I need a filling – what types are there?
There are a number of different filling materials, including:
- Amalgam (silver coloured).
- Composite fillings (tooth coloured).
- Glass ionomer (tooth coloured).
- Gold inlays and onlays (gold coloured).
- Porcelain inlays (tooth coloured).
What are amalgam fillings?
Amalgam fillings are silver coloured. They are made by combining mercury and a silver alloy (50% mercury, 35% silver, and 15% tin, copper and other metals). Amalgam is long lasting and hard wearing and has been used in fillings for at least 150 years. It is economical to use and it is not unusual for an amalgam filling to last 15 to 20 years.
This kind of filling is usually used on the back ‘chewing’ teeth. Before the filling can be placed, the dentist must prepare the area by removing all the decay and shaping the cavity to hold the filling in place. If the tooth is badly broken, your dentist may need to place a small stainless steel pin to help secure the filling.
Are there any risks from amalgam fillings?
The mercury in dental amalgam is not poisonous once it is combined with the other materials in the filling. Its chemical nature changes so that it is harmless.

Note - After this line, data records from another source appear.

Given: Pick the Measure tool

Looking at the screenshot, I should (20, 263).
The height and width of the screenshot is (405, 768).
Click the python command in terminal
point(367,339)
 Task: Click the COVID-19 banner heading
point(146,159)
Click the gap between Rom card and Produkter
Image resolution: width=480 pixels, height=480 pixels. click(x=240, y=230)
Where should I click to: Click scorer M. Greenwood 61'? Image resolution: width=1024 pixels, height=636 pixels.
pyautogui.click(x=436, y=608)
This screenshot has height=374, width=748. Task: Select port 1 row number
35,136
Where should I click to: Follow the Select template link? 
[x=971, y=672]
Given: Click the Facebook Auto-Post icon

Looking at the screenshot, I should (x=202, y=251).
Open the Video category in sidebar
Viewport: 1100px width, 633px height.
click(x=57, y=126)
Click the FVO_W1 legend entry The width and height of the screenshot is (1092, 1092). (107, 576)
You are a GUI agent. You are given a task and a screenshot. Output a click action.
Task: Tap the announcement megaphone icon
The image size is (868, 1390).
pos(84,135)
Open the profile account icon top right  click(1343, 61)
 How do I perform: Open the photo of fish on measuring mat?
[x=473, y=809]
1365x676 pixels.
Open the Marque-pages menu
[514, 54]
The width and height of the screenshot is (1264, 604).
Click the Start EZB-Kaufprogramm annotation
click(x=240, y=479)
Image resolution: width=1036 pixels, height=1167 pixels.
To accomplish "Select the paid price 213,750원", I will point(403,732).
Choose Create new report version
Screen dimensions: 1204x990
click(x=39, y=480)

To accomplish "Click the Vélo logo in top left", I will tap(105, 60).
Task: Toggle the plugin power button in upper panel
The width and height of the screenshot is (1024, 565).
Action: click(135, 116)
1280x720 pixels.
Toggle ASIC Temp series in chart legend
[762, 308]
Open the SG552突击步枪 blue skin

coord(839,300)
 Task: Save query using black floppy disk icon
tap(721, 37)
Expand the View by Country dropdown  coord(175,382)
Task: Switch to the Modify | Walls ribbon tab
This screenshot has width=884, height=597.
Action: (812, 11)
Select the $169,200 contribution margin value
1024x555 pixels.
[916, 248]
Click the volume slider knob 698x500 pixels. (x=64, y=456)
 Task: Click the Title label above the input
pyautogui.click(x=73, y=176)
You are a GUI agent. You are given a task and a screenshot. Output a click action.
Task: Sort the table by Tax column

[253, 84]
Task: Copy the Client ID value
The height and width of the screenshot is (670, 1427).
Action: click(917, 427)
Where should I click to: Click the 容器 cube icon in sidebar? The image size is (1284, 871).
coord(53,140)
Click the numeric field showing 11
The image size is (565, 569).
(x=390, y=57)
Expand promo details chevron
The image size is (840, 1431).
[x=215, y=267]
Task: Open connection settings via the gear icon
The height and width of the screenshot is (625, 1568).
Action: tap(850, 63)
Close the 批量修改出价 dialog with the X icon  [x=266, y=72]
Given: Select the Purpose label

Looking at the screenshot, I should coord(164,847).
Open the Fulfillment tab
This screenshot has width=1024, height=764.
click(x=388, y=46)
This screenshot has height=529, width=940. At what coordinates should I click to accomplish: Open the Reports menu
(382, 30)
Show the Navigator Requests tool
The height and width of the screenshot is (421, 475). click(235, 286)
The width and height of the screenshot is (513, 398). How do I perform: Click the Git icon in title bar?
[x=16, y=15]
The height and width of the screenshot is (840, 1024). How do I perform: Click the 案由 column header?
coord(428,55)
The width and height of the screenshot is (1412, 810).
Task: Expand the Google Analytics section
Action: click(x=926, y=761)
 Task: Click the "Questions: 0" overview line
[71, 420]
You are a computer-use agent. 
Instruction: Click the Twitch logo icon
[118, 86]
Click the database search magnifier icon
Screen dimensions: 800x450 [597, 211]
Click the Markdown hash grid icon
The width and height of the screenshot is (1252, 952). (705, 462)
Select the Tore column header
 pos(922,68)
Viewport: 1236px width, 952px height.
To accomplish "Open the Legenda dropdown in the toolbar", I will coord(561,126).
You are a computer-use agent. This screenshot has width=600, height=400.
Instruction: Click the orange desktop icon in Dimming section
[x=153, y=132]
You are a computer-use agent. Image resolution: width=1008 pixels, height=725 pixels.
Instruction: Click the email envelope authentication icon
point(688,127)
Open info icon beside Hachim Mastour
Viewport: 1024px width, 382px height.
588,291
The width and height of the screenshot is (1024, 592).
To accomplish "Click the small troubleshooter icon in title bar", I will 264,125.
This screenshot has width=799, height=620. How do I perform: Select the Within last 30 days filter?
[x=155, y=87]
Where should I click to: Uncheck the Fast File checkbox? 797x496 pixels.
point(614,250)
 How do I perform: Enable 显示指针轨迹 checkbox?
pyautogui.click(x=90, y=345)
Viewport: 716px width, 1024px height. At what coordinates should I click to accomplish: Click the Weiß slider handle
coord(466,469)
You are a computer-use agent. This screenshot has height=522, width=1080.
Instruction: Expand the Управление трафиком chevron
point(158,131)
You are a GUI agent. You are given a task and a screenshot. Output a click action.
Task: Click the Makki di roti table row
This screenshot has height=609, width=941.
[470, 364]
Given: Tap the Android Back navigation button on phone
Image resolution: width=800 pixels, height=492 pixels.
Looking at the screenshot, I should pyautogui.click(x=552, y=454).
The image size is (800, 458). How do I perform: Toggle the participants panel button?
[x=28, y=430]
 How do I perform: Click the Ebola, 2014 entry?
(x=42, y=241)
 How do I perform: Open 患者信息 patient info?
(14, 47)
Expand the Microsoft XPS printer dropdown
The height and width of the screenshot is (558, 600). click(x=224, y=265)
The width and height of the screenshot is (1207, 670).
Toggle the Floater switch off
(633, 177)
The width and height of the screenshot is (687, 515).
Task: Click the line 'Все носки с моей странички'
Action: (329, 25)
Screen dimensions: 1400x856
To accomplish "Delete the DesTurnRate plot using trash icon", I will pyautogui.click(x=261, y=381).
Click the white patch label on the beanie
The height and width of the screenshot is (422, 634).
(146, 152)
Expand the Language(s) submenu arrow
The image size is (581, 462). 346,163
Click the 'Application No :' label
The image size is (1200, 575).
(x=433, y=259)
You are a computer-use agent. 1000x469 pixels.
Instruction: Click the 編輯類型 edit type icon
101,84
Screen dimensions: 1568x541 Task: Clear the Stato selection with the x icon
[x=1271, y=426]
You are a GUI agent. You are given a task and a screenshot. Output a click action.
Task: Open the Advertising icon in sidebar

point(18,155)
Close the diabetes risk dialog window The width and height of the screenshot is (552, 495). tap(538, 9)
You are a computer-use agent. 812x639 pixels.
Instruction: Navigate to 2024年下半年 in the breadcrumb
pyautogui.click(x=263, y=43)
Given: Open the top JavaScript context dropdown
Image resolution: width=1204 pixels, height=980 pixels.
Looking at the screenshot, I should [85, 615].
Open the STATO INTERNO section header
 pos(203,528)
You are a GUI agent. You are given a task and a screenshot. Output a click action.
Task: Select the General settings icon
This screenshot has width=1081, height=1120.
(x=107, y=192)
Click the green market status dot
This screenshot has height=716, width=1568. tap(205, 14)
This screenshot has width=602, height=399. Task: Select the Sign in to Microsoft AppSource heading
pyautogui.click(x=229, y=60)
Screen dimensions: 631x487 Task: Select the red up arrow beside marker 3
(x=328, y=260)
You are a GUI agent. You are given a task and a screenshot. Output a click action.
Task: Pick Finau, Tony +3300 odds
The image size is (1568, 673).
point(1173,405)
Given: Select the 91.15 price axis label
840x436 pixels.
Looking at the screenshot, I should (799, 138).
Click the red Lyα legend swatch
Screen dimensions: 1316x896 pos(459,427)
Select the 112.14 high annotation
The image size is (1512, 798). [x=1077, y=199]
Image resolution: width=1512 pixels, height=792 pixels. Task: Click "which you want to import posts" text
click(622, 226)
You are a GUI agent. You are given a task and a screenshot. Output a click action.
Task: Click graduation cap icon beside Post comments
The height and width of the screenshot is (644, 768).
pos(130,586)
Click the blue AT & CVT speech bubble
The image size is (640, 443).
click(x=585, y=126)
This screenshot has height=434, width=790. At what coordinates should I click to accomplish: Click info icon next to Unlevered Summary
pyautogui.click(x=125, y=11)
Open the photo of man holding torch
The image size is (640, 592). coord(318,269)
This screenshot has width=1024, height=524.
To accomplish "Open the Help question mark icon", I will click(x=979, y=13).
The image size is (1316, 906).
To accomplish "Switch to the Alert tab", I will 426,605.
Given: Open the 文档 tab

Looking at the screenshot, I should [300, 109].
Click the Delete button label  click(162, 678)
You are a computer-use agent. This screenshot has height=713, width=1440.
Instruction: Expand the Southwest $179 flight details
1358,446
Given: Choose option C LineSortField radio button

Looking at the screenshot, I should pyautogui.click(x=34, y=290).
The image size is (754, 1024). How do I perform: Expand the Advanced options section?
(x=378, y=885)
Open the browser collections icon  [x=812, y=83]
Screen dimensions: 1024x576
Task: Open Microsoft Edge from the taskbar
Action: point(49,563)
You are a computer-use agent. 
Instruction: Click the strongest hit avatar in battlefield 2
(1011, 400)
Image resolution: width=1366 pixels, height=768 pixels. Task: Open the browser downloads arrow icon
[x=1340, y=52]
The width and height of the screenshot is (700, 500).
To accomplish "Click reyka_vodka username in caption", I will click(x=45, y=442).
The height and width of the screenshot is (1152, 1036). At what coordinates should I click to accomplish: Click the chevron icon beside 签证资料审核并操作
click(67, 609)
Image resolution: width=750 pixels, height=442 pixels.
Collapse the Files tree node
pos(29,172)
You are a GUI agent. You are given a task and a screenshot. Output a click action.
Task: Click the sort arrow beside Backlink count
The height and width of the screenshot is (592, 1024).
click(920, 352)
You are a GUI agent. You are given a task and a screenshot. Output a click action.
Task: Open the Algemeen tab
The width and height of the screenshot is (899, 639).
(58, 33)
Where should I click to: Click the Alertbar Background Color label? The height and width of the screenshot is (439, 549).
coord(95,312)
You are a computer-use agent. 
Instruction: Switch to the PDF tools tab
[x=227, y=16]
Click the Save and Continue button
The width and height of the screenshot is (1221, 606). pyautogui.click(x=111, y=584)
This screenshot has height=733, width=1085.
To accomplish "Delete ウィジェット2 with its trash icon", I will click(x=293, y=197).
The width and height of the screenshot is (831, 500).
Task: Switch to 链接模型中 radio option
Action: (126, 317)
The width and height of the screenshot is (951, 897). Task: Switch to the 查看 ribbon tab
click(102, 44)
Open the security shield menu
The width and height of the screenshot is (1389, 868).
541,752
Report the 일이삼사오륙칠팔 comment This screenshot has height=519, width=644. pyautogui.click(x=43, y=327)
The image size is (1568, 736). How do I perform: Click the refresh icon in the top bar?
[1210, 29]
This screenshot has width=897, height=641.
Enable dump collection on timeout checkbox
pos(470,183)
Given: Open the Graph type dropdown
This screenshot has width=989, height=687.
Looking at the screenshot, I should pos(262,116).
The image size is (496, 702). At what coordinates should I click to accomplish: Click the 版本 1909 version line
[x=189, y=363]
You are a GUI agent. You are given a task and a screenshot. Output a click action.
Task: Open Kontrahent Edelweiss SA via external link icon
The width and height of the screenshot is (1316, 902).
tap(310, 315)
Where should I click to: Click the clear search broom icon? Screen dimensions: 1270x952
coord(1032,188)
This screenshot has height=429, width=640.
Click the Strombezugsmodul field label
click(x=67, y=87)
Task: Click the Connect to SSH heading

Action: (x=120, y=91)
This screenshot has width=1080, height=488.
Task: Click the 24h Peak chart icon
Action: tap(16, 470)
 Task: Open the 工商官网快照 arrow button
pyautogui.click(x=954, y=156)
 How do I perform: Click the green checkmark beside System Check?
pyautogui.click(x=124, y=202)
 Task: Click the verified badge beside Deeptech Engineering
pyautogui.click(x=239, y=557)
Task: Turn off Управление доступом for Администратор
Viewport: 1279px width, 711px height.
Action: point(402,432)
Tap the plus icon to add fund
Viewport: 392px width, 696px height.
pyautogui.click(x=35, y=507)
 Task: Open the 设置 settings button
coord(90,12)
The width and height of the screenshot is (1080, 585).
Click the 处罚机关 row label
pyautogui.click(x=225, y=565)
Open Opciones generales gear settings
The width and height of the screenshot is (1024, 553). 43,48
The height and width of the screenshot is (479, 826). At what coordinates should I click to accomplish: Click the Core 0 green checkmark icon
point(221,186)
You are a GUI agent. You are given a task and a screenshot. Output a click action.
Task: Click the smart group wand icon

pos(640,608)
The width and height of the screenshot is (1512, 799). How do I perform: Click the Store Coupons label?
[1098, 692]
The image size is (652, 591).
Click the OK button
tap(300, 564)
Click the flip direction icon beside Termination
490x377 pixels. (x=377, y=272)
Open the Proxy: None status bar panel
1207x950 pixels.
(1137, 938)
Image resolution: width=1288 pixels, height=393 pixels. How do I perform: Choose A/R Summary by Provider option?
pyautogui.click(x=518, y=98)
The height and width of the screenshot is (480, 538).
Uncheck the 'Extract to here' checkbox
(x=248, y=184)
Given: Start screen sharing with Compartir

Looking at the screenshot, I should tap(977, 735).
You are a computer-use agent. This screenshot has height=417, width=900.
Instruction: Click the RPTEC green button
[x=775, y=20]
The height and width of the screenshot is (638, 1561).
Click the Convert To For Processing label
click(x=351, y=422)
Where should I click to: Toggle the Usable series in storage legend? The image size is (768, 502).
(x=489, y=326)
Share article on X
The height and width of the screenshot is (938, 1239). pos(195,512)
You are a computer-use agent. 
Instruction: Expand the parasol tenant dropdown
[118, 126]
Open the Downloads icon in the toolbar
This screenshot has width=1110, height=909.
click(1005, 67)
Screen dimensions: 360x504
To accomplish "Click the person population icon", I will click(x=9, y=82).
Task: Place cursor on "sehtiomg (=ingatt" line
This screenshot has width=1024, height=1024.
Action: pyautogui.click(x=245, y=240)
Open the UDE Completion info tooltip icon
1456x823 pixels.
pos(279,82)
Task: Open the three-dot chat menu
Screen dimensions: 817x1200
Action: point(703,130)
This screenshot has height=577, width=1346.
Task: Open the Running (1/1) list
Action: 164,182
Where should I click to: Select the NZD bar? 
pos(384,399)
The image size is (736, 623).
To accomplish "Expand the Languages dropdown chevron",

Research into the safety of dental amalgam has been carried out for over 100 years. So far, no reputable ‘controlled’ studies have found a connection between amalgam fillings and any medical problem.
What are composite fillings?
Composite fillings are strong, but may not be as hard wearing as amalgam fillings. Composite fillings are tooth coloured and are made from powdered glass quartz, silica or other ceramic particles added to a resin base. After the tooth is prepared, the filling is bonded onto the area and a light shone onto it to set it. The dentist will choose a shade to match your own teeth, although over time staining can happen.
What are glass ionomer fillings?
Glass ionomer fillings form a chemical link with the tooth. They may also release fluoride, which helps to prevent further tooth decay. This type of filling is fairly weak. Because of this, they are usually only used on baby teeth and ‘non-biting’ surfaces such as around the ‘necks’ of the teeth. Little preparation is needed as the filling bonds directly to the tooth.
What are gold inlays and onlays?
These can be used in most areas of the mouth. An inlay is small and placed within the biting surface of the tooth. An onlay can cover a larger area of the tooth. Gold is the most long-lasting and hard-wearing filling material and will last for many years. An advantage of gold is that it does not tarnish and has great strength.
One of the differences between gold and other filling materials is that the gold filling is made in a laboratory. Your dental team will usually take an impression of the prepared cavity and send it to the laboratory for the technician to make the inlay or onlay. In the meantime, a temporary filling will be placed in the cavity. After the gold inlay or onlay has been made, your dentist will fix it in place with dental cement. This type of filling is more expensive.
What are porcelain inlays?
Your dental team can now use digital technology (called CADCAM) to design and prepare perfectly fitted porcelain inlays in just one or two visits. Porcelain inlays can also be made in a laboratory but this will need at least two visits to your dentist. Porcelain can be hard wearing and long lasting. It can also be coloured to match your natural tooth. Again, this type of filling can be quite expensive.
Where can I get more information?
Your dental team will advise you on what kind of filling material is suited to your situation. Talk to them if you would like a particular type of filling material such as tooth-coloured fillings.
Always ask for a treatment plan and a written estimate before starting any treatment.